If representational activities matter and generate impressions among constituents, the campaigns undertaken by members of Congress bolster and solidify those impressions in the minds of voters. Candidates raise millions of dollars in Senate races because they believe that efforts to communicate with voters about their records and those of their opponents have consequences for election outcomes. Political science, however, has not been so sure that campaigns affect election outcomes. In fact, much of the existing scholarship suggests that campaigns do not matter much at all. What matters most are the fundamentals underlying each congressional race, including whether there is an incumbent (who usually wins), the state of the economy, the popularity of the president, whether the incumbent shares the president's party, the partisan leanings of individual voters, and the existence of a presidential campaign. I argue that while campaigns very often don't matter because many House and Senate races are simply not competitive in the first place, in competitive elections they absolutely can make the difference between winning and losing. In this book, I show how.

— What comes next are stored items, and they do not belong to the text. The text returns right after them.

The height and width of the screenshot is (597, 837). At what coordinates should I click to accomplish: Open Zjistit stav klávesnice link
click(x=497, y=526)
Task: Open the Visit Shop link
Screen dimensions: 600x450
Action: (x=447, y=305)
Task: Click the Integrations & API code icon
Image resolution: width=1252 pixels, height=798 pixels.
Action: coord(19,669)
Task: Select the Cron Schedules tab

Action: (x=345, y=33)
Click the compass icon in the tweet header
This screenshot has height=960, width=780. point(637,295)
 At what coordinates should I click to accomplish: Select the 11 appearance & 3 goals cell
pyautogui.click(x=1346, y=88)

Ever since I read Fenno's pioneering work as an undergraduate, I hoped I would have the opportunity in my career to soak and poke my way through a campaign as he did. Doing research like Fenno's carries risks: It is time intensive and requires extensive travel and considerable effort sorting through voluminous materials. In a discipline increasingly measuring research productivity by methodologically heavy peer-reviewed articles, it seemed too much of a gamble for junior faculty. A prominent scholar reviewing the impact of Fenno's collective work notes, Everyone cites Fenno, but very few people do that kind of work. There was remarkably little follow through.1 Compounding the problem of replicating his method is the changing nature of a political landscape that is less trusting and more polarized.

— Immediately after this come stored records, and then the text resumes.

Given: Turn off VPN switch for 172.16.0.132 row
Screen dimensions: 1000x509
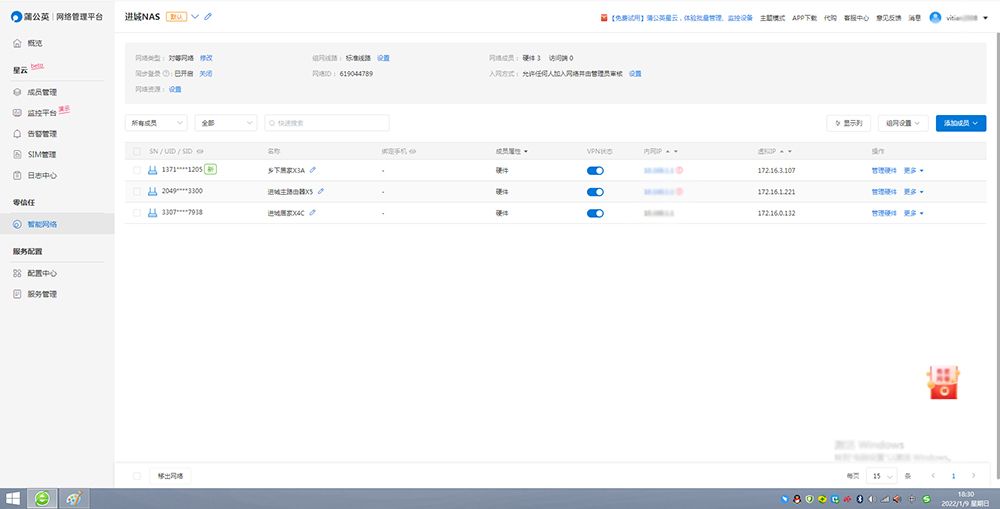Looking at the screenshot, I should coord(595,213).
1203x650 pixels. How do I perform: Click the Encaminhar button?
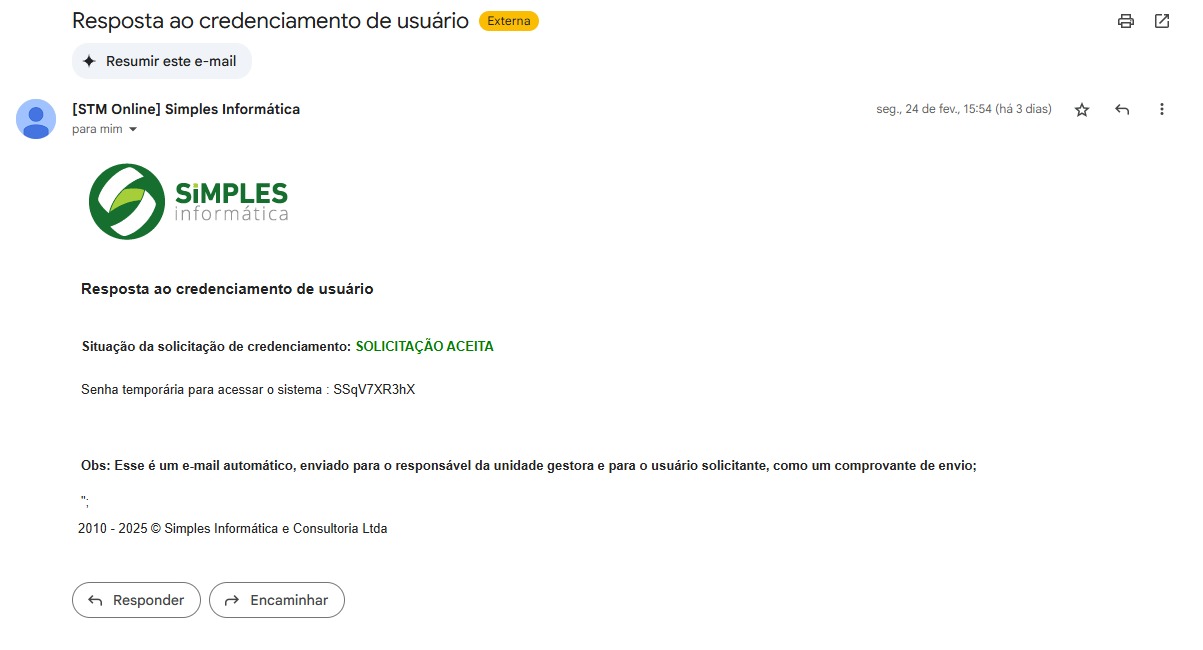tap(277, 600)
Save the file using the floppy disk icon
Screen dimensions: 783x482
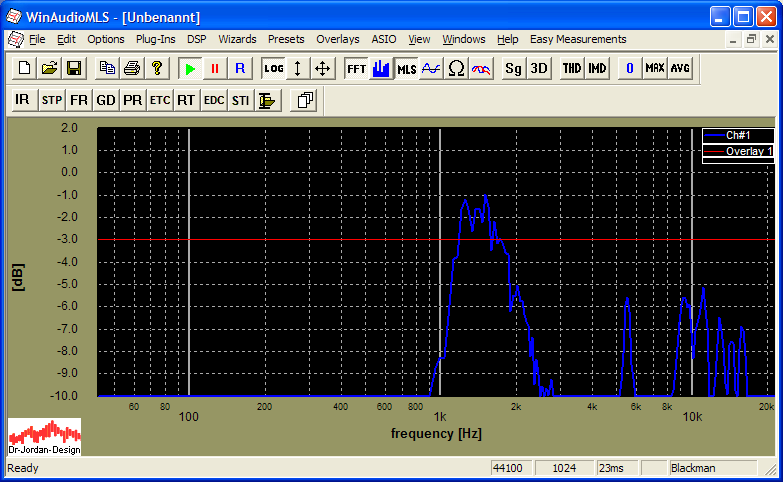[74, 68]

Serendipity played no small role in the emergence of this project. I moved to Montana two years after Senator Jon Tester had beaten a scandal-tarnished incumbent in the closest Senate race of 2006. Political forecasters anticipated that Tester's 2012 reelection would be competitive and close. As a newly minted Montanan, I discovered how small and intimate the state really is. Republican Congressman Denny Rehberg's eldest daughter, Katie, was a student in some of my classes at Montana State. I met the congressman in 2008, and he spoke to my classes on occasion. I got to know him a bit and enjoyed learning from him.
In late January of 2011, I heard the rumors about Rehberg challenging Tester.
Participant observation still had a chance in this small state where access was the norm. Better yet, I would try to do something Fenno had not: watch the campaign from both sides as it unfolded. My career was well-positioned so that tenure was not at risk. Right place, right time, right race, right person, and right method. The stars had aligned.
Like Fenno, I spent a lot of time dipping in and out of the lives of Senator Tester and Congressman Rehberg on the campaign trail. I enjoyed unprecedented access to both campaigns, andin addition to my visits with the candidatesinterviewed nearly 50 people involved in the campaign and Montana politics. To better understand the political careers of Congressman Rehberg and Senator Tester, I closely examined the bills they sponsored, the earmarks they obtained, and the press releases both issued from their Washington offices between 2007 and 2010.